Organize em uma lista numerada as linhas dos registros, começando pela primeira e parando depois da linha que contém "Open the crossed", e deixe de fora as linhas em branco.

Registros de dados armazenados
* * *

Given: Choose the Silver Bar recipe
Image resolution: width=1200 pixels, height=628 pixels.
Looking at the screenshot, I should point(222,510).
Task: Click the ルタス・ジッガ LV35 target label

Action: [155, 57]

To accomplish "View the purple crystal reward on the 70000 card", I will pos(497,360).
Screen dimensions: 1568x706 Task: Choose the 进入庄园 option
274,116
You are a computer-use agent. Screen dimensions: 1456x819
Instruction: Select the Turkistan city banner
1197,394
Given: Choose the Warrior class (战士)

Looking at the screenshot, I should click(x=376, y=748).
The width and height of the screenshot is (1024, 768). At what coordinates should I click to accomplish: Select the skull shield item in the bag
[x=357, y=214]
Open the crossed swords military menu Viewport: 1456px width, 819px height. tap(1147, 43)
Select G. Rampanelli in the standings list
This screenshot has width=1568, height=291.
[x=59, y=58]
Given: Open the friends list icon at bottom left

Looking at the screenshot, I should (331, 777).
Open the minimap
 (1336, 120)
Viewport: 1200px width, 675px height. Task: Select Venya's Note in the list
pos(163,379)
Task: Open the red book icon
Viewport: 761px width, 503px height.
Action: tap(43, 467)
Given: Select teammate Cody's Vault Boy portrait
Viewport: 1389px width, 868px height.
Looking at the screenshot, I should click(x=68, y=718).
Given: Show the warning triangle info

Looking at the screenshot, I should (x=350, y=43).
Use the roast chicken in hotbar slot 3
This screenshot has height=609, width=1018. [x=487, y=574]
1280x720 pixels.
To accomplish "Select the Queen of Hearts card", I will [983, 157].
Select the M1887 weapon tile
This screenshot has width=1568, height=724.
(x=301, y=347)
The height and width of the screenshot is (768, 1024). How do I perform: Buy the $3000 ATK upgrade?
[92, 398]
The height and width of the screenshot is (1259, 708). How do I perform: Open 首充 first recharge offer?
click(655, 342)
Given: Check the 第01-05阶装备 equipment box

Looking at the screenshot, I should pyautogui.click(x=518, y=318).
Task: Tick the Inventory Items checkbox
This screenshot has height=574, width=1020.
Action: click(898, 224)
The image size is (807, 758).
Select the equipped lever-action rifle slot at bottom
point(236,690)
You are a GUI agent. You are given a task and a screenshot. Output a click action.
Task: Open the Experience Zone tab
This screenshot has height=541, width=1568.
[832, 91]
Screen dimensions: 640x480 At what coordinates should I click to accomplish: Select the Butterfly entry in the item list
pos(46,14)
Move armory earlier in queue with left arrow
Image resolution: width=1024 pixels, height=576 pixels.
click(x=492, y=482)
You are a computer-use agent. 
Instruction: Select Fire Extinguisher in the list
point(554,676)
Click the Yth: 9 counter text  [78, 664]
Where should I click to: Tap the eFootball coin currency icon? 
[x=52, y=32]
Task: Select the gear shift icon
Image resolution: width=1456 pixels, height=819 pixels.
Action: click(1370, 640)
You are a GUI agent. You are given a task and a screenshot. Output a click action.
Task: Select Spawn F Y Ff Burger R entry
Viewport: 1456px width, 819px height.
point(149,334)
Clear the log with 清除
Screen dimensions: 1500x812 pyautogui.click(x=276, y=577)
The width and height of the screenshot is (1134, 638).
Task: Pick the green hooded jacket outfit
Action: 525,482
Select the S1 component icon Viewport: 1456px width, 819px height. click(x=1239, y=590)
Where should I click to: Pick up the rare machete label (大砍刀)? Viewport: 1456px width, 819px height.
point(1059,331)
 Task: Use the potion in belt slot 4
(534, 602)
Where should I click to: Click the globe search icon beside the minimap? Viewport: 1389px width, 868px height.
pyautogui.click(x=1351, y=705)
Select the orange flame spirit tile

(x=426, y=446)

* * *

RESPOSTA DO EXERCÍCIO:
1. Given: Choose the Silver Bar recipe
2. Image resolution: width=1200 pixels, height=628 pixels.
3. Looking at the screenshot, I should point(222,510).
4. Task: Click the ルタス・ジッガ LV35 target label
5. Action: [155, 57]
6. To accomplish "View the purple crystal reward on the 70000 card", I will pos(497,360).
7. Screen dimensions: 1568x706 Task: Choose the 进入庄园 option
8. 274,116
9. You are a computer-use agent. Screen dimensions: 1456x819
10. Instruction: Select the Turkistan city banner
11. 1197,394
12. Given: Choose the Warrior class (战士)
13. Looking at the screenshot, I should click(x=376, y=748).
14. The width and height of the screenshot is (1024, 768). At what coordinates should I click to accomplish: Select the skull shield item in the bag
15. [x=357, y=214]
16. Open the crossed swords military menu Viewport: 1456px width, 819px height. tap(1147, 43)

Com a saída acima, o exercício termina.